To: Dixie7777 who wrote (3256)8/5/1998 11:38:00 PM
From: Lane Hall-Witt  Read Replies (1) | Respond to of 44908
 
Dixie,

You're right on the money in pointing this out. Part of the "genius" behind Amazon's business model is that it is able to charge customers right up front, send their fulfillment order in to Ingram's, and then sit on their customers' money for 30-60 days before settling their payables. They're able to use those payments as a sort of "float" for one or two months at a time. (And, as their purchasing power grows with their size, I guess they're now trying to negotiate 90-day terms of payment. Wow!) This concept of "float" is why Warren Buffett keeps buying insurance companies: it's capital available free of charge.

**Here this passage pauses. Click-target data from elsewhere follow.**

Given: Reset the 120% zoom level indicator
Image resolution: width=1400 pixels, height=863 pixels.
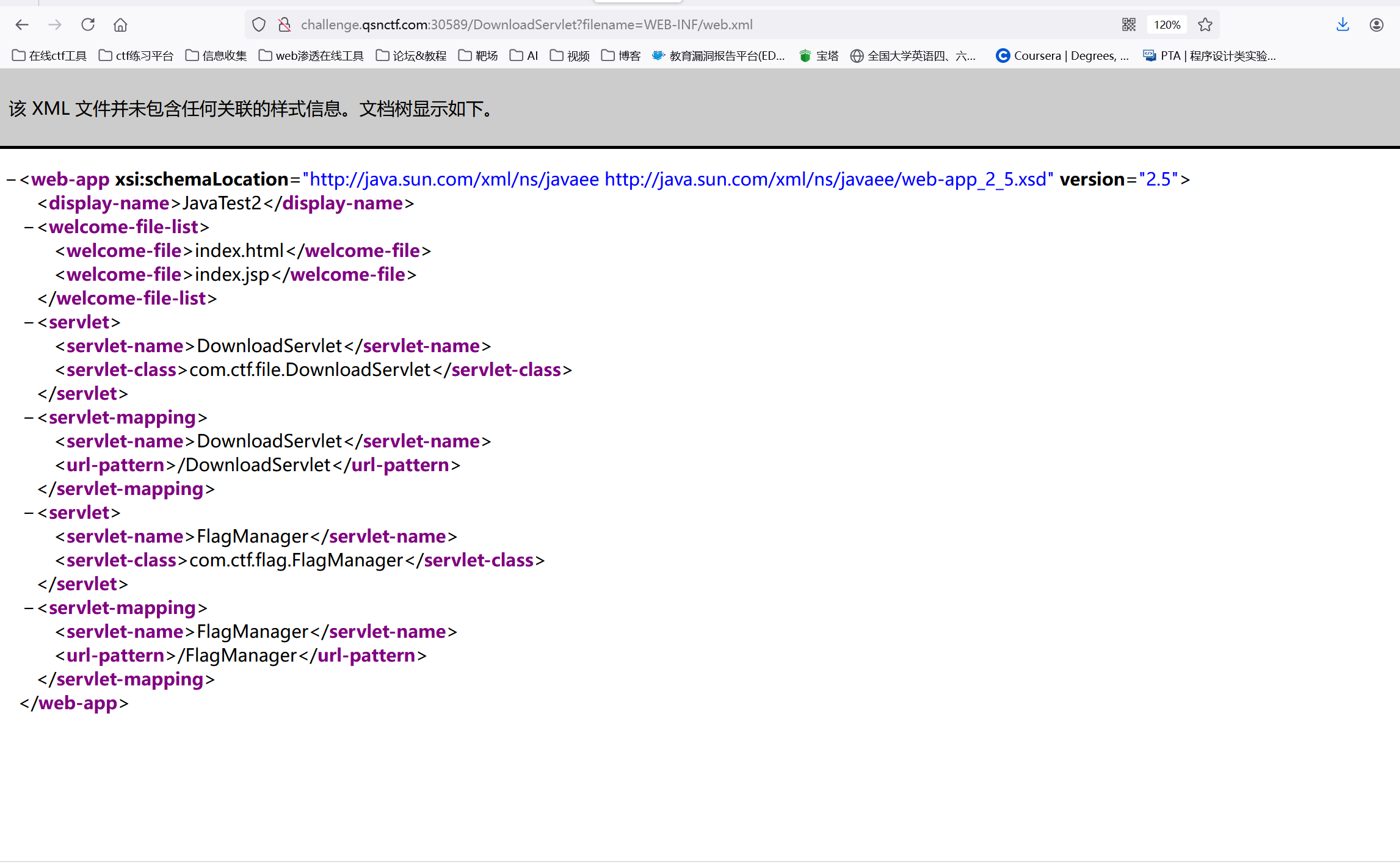Looking at the screenshot, I should 1167,24.
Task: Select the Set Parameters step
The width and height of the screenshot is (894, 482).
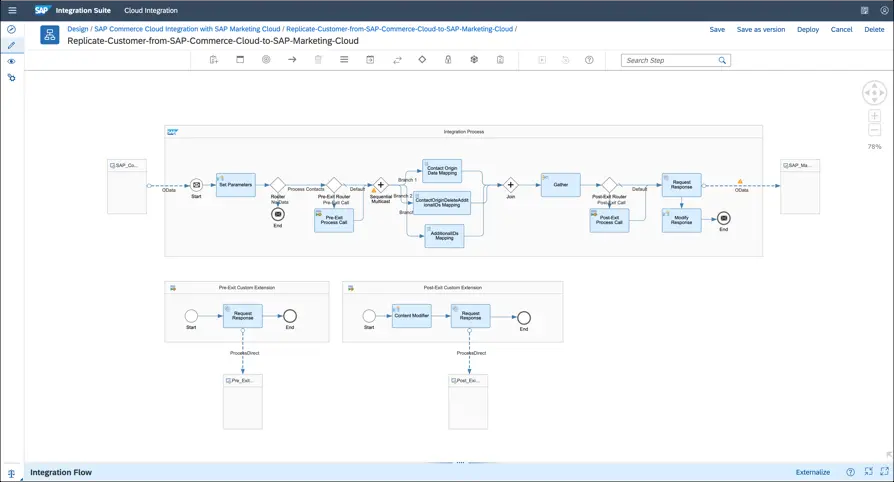Action: click(x=236, y=185)
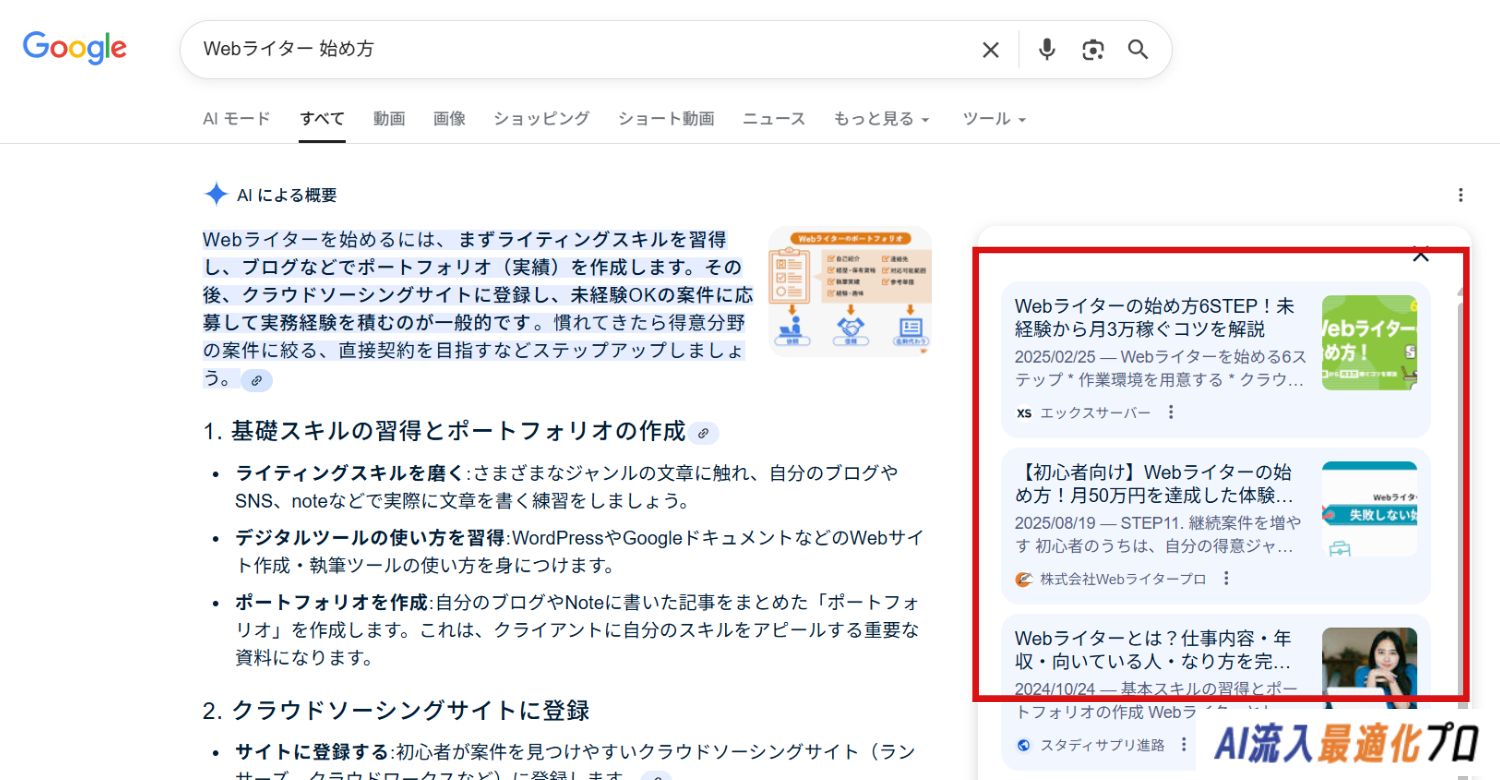Expand the ツール dropdown

pyautogui.click(x=994, y=119)
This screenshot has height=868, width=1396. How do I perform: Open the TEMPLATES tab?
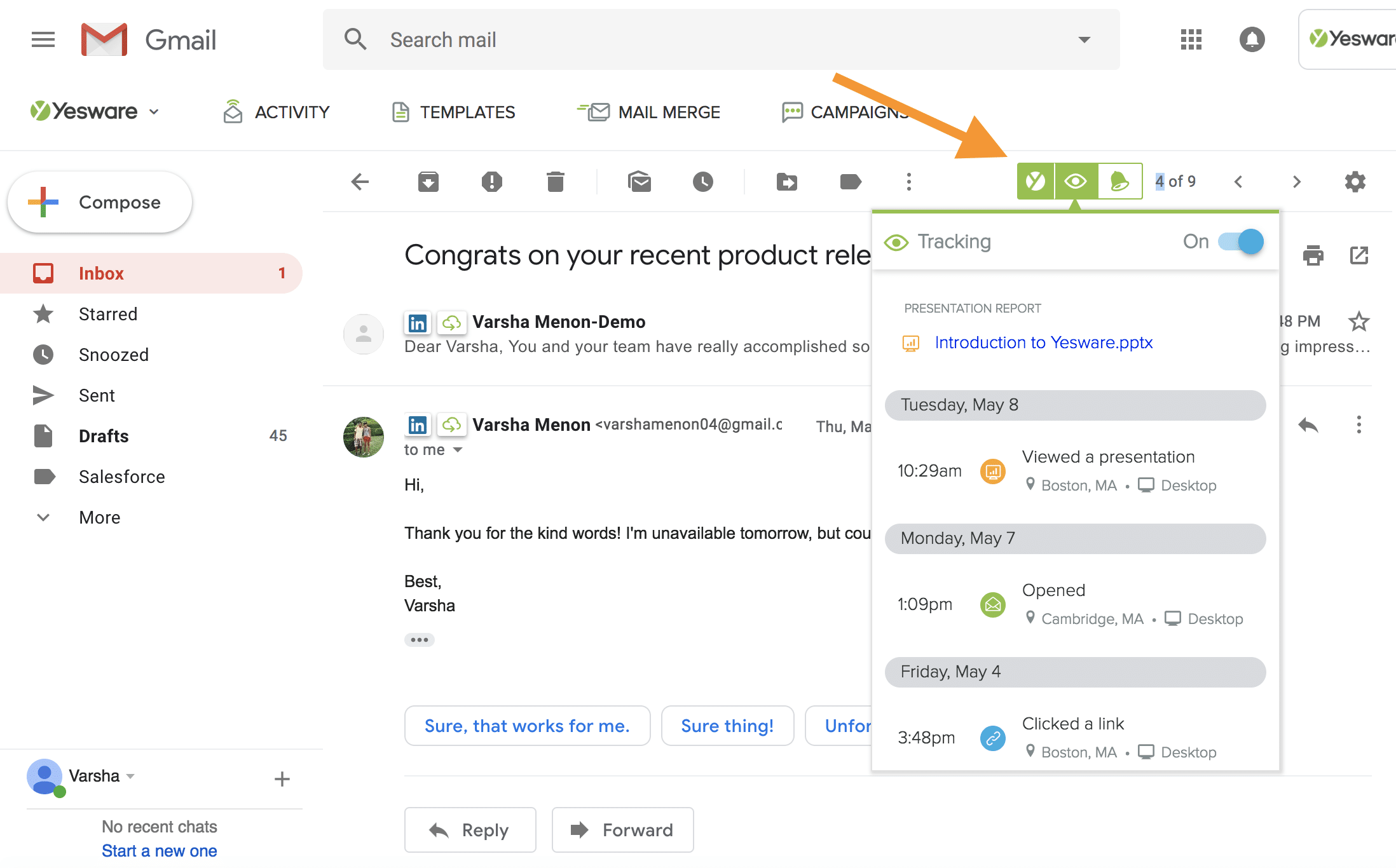pyautogui.click(x=453, y=112)
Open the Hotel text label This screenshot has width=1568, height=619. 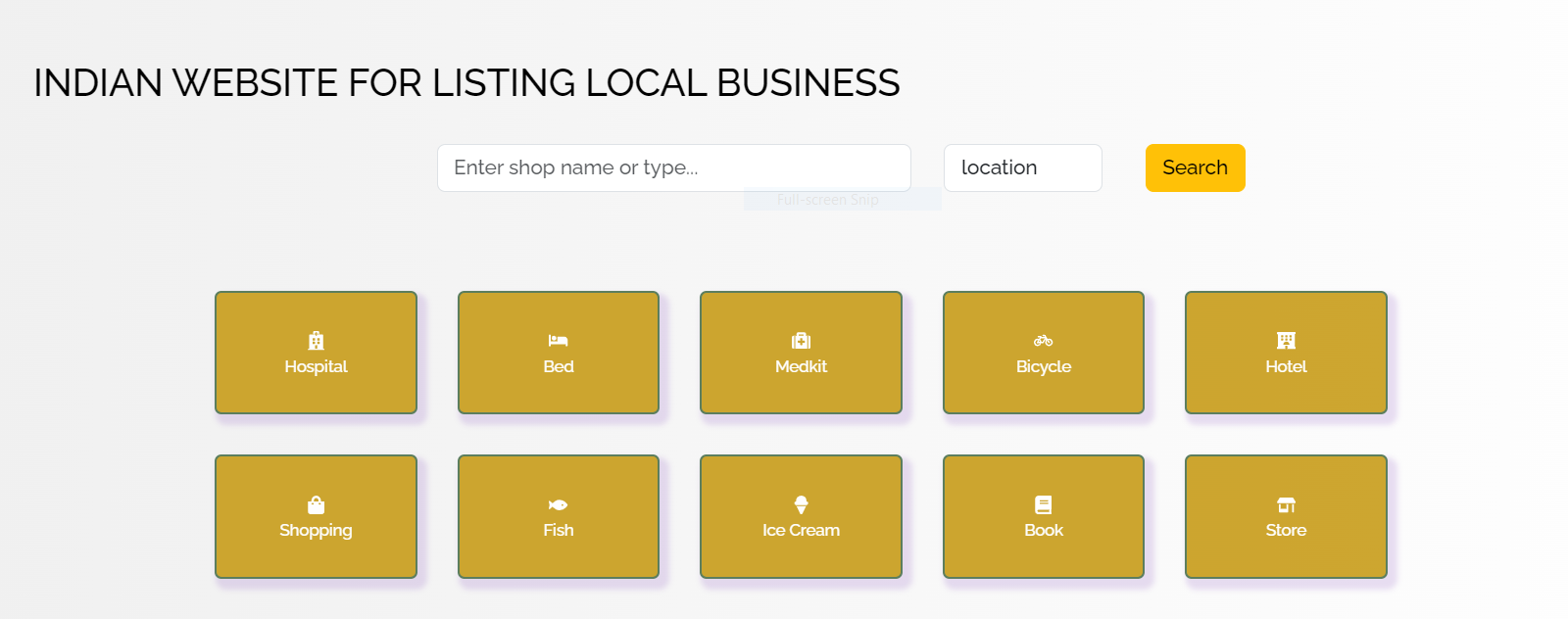[x=1286, y=366]
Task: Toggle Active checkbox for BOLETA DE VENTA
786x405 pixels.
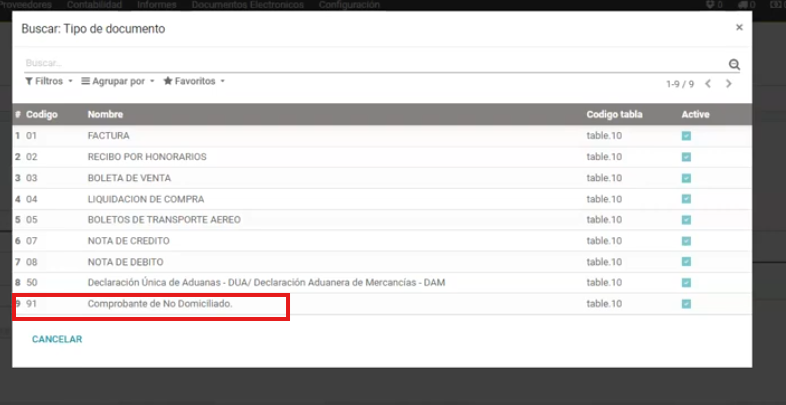Action: tap(686, 178)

As you note, Dixie, the Card brings in cash that goes right into the TSIG float. And the margins are great on the thing: in the Piercy interview, I think it was, I read that they'll make $6-7 per Card that's sold directly and $2-3 per Card that's sold through a distributor. Sell enough of these and, like you say, it's the equivalent of a PP.

TSIG has the Card and the potential 30- to 60-day delay in payables. I'm not sure what their terms of payment are with Valley Media; I should have asked. But they'll almost certainly get to sit on customer's payments for at least some interval before paying off their fulfillment bills. A shrewd company can do a lot with money that lingers in the system a month or two.